And that's why it makes statements like Mitt Romney over Twitter this morning, and what we heard from Senator John McCain, really stand out in all this Republican reaction.

The fact that right now, just a few Republicans are saying, look, we don't need any more proof here that -- in these allegations, we don't need any more proof. We believe Roy Moore should resign and step aside in his Senate candidate rate immediately.

That certainly a sentiment we heard this morning from Congressman -- Republican Congressman Peter King. He said the burden is on Roy Moore to prove his innocence. Here's more of what he had to say.


REP. PETER KING (R), NEW YORK: Yes. Ordinarily, Kristin, the person's entitled the presumption of innocence. But in this case, the charge is so serious.

And the fact that it's backed up by other women and it's so hideous, I would say, unless he can prove his innocence, the burden's now on him, within the next day or so, I believe he has to step down. He owes it to himself. He owes it to the state and he owes it to the U.S. Senate.


SERFATY: And up here on Capitol Hill, Wolf, I suspect in the days and weeks, especially if this story just grows even larger, in terms of the ramifications for the Alabama Senate race, I expect Republicans will continue to get this question, what more proof do you need to say that Roy Moore should is it step aside? BLITZER: As you note, Sunlen, Moore was already considered a major problem from the so-called establishment Republicans. How much more of a problem, though, is he right now?

SERFATY: He certainly has not been embraced up here on Capitol Hill, even before these allegations came up. And, certainly, this just adding to the level of controversy that he has.

You know, he has run his campaign against establishment Republicans. So, they are -- have been, as we noted, very quick in recent days to come out against him.

That said, what will Republicans do?
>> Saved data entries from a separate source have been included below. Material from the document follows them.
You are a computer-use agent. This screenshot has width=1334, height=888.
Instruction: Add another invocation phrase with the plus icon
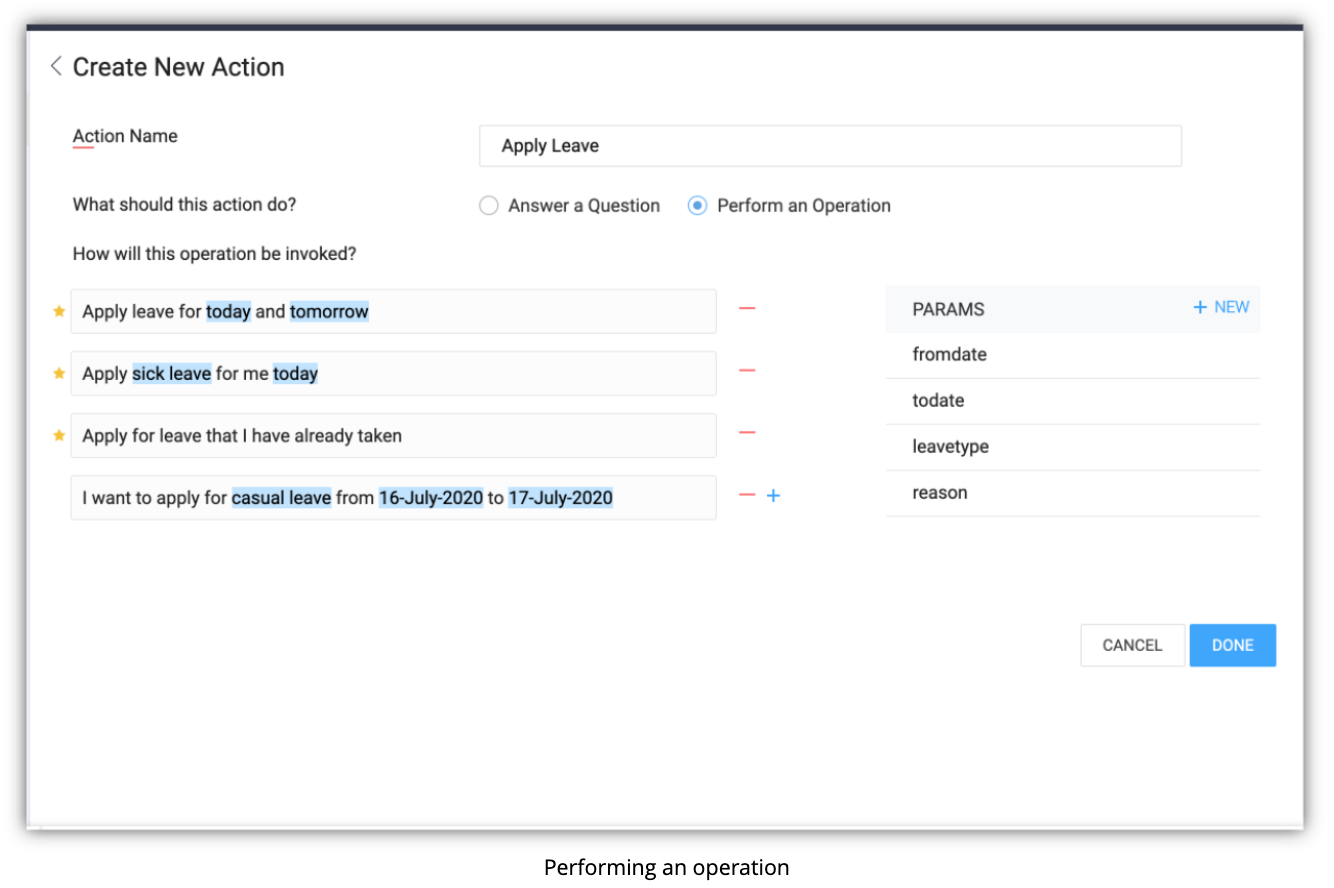click(x=773, y=495)
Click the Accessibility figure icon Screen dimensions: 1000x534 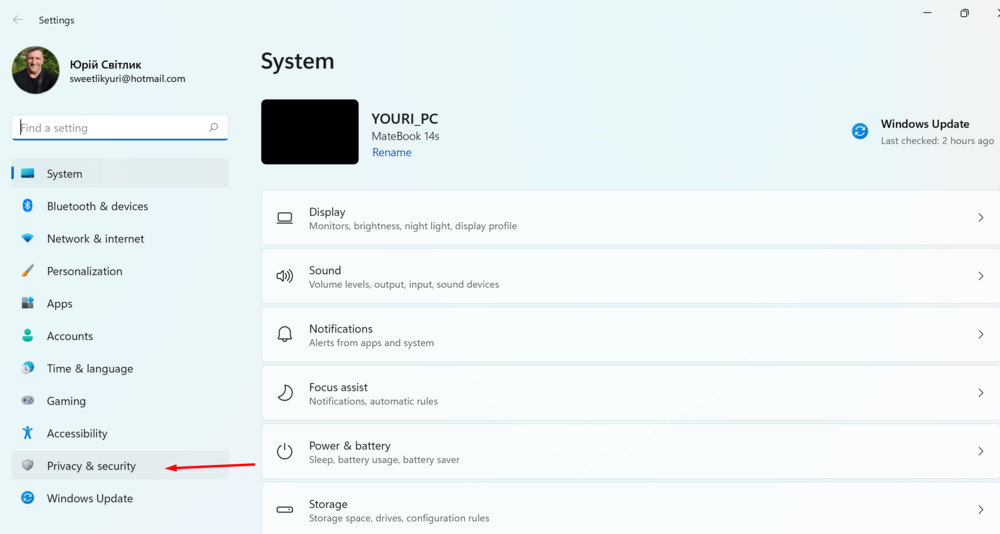[28, 433]
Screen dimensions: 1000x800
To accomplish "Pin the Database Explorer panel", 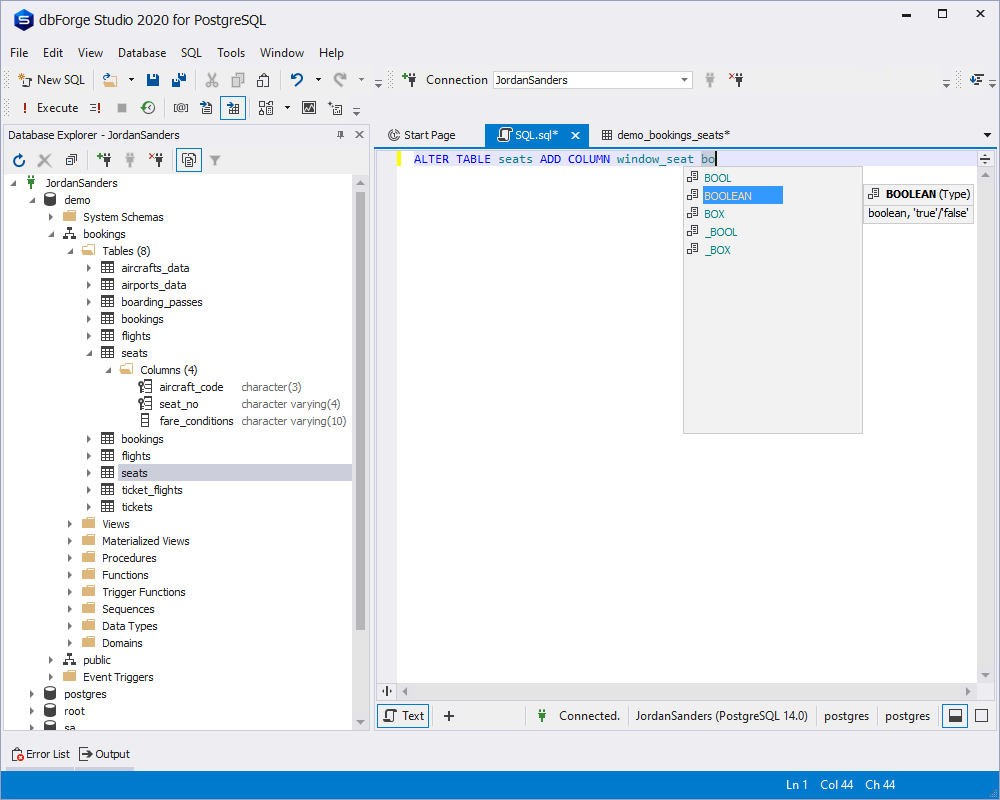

His name is on the ballot. There is a complex crux that's in place. But it means that his name will stay on the ballot.

[13:05:05] If Republicans want to win this -- that seat, they will have to win with a write-in name.

Now, Senator John Thune, he's the Senate's number three Republican. He said, you know, look, we're looking at the process that's in place to figure out what we can do here.

So, clearly, Republicans, right now, scrambling to try to figure out how they can salvage this race and potentially get a win, even with these allegations floating around.

BLITZER: Yes, a huge problem for the Republicans right now. Sunlen, thanks very much. Sunlen Serfaty up on Capitol Hill.

Very defiant Roy Moore is refusing to step aside. Instead, he's vowing to stand and fight the allegations against him. So, what's next and what are the options for Republicans who want him out of the race?

John Merrill is Alabama's secretary of state. He's joining us now from Birmingham. Secretary, thanks so much for joining us.

JOHN MERRILL, SECRETARY OF STATE, ALABAMA: Thank you so much for having me as your guest, Wolf.

BLITZER: Well, you know, Secretary, the election just a month or so away, four weeks. I take it it's too late to replace Moore's name on the ballot. The absentee ballots have already sent -- been sent out. His name will remain no matter what, right?

MERRILL: Wolf, that is correct.

Actually, on October the 11th, the names from the major parties had to be confirmed to the office of the secretary of state and, at that point, when they were confirmed, the ballots were printed. The ballots have been distributed to military, U.O. COBA (ph) voters, as well as absentee voters since October the 18th.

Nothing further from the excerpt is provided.